All of these photographs were provided by, and used by permission of the Lawrence Arts Center.
Five bowls turned from part of a salvaged Ash tree from Peabody, Kansas. The tree was well over one hundred years old and was nearly five feet in diameter. Most of it we milled into lumber but some was set aside for making wooden bowls. It is a humbling and awe-filled experience getting to work with material from such a being as was this tree.
Vox Universi (the sound of the Universe), is a little wood engraving carved from a block of Resingrave. It is a simple reflection on “non-profession music”, prayer, a celebration of the concertina, being slow, planting oak trees: things like that. If you want to buy one they are available here.

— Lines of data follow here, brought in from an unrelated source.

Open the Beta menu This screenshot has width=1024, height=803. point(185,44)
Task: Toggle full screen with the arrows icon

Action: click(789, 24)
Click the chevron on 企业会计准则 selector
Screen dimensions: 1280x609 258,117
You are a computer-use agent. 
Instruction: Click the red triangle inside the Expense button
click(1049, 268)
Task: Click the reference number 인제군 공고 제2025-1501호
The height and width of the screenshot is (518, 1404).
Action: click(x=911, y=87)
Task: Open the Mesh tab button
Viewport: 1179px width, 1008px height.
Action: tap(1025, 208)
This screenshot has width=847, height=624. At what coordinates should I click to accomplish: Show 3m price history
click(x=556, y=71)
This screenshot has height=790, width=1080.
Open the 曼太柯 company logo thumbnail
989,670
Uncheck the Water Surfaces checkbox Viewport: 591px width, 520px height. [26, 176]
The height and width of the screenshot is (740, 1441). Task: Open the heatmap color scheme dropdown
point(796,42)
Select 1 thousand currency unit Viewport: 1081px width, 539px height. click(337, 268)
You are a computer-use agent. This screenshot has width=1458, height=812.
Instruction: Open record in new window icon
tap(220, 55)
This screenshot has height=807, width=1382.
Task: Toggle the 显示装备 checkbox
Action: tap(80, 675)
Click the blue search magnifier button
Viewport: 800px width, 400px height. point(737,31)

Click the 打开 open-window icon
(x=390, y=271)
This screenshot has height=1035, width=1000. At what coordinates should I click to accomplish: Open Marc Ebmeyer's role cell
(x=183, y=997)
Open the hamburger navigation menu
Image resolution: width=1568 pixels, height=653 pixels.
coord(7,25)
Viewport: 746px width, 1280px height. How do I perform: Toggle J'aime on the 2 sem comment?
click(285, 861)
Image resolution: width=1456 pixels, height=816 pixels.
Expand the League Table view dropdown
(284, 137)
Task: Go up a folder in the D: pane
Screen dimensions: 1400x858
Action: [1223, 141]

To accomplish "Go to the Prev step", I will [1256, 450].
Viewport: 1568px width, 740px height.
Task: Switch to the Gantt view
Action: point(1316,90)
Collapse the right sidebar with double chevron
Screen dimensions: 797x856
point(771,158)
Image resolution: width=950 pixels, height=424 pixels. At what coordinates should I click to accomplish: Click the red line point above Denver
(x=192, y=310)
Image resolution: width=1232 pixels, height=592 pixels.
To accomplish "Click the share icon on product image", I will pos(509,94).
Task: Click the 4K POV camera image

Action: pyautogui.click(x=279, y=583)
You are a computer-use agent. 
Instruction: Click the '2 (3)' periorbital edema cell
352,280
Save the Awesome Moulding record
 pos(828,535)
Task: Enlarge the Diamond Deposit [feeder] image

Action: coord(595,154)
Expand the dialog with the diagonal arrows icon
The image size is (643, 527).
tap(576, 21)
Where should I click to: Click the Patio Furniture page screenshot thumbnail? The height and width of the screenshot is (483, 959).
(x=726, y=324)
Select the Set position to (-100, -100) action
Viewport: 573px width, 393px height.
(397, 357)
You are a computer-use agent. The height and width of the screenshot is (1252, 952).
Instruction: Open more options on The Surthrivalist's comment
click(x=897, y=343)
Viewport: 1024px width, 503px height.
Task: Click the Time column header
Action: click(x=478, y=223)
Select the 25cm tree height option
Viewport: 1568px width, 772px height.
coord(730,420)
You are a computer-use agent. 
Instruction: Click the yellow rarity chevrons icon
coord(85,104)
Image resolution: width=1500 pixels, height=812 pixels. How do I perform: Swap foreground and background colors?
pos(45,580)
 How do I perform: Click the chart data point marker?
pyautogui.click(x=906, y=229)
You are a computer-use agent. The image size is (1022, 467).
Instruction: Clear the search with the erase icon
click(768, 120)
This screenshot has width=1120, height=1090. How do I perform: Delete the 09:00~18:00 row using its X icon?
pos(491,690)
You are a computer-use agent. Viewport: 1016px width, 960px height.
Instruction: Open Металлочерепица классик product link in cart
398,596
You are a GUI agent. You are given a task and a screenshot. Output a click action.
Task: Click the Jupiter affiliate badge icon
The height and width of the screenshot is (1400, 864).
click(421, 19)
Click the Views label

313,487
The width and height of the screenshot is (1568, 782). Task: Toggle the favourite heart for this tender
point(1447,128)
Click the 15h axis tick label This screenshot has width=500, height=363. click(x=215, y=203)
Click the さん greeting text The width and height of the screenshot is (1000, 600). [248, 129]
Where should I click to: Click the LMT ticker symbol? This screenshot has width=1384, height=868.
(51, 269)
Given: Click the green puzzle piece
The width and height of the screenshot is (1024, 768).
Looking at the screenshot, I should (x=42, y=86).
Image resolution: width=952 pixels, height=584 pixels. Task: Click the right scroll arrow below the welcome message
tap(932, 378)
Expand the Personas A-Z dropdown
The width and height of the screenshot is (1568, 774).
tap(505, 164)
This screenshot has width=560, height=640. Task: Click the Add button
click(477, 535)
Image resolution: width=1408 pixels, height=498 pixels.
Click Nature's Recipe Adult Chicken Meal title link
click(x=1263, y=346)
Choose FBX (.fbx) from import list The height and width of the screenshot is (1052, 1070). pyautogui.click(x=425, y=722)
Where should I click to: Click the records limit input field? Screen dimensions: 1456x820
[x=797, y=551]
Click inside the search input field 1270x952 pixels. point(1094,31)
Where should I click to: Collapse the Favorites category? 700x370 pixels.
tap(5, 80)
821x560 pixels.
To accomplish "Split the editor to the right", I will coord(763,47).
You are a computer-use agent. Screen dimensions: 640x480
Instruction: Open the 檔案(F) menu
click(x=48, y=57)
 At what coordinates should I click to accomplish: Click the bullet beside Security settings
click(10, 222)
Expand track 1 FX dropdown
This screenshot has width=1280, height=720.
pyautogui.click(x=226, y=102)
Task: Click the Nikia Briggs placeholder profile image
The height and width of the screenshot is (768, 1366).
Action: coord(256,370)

I built this round walnut table for a young family over the summer and into the fall. The base is mortise and tenon. I hoped for it to carry some of the feeling of the vaulted interior of a timber framed barn. The wood for the base came from gun stock maker in Wichita who gave me some timber from his stock before he passed away. The wood for the top was harvested from my friend’s land near Fall River, Kansas.
Go On, Shepherd is a new wood engraving available for sale in my online store Baumwerkshop. As a shepherd, often I find myself in this position, kneeling on the ground tending an animal. It is a humble position, yet, to be nearer to the earth by half or more is significant. Don’t forget that you are dust. Great comfort that is. When I learn of the soil I am learning about God, creator and king of the Universe. It is good to be humble, kneeling on His earth.
What do you think? If a man has a hundred sheep, and one of them goes astray, does he not leave the ninety-nine and go to the mountains to seek the one that is straying? And if he should find it, assuredly, I say to you, he rejoices more over that sheep than over the ninety-nine that did not go astray. Even so it is not the will of your Father who is in heaven that one of these little ones should perish. Matthew 18:12-14 NKJV
“I am a steward because I am not here for very long”, I heard a farmer say once. The land remains and was here before. The sheep flocks – the good ones, are like an organism or a nation, and they persist, reflecting the decisions of the shepherds over them. My flock carries the intention of many shepherds before me and it will reflect mine after I am gone. The sheep too will remain. Any ownership I have is really only stewardship for One who is greater, and it is good to take care of life for Him and with Him. This too is comforting.
These are some of the thoughts I have, kneeling on the earth with lambs.
The cup has been waiting for a plate for years. This summer the opportunity came to carve one, and to send them both together to their new home with my friend Robbie Pruitt.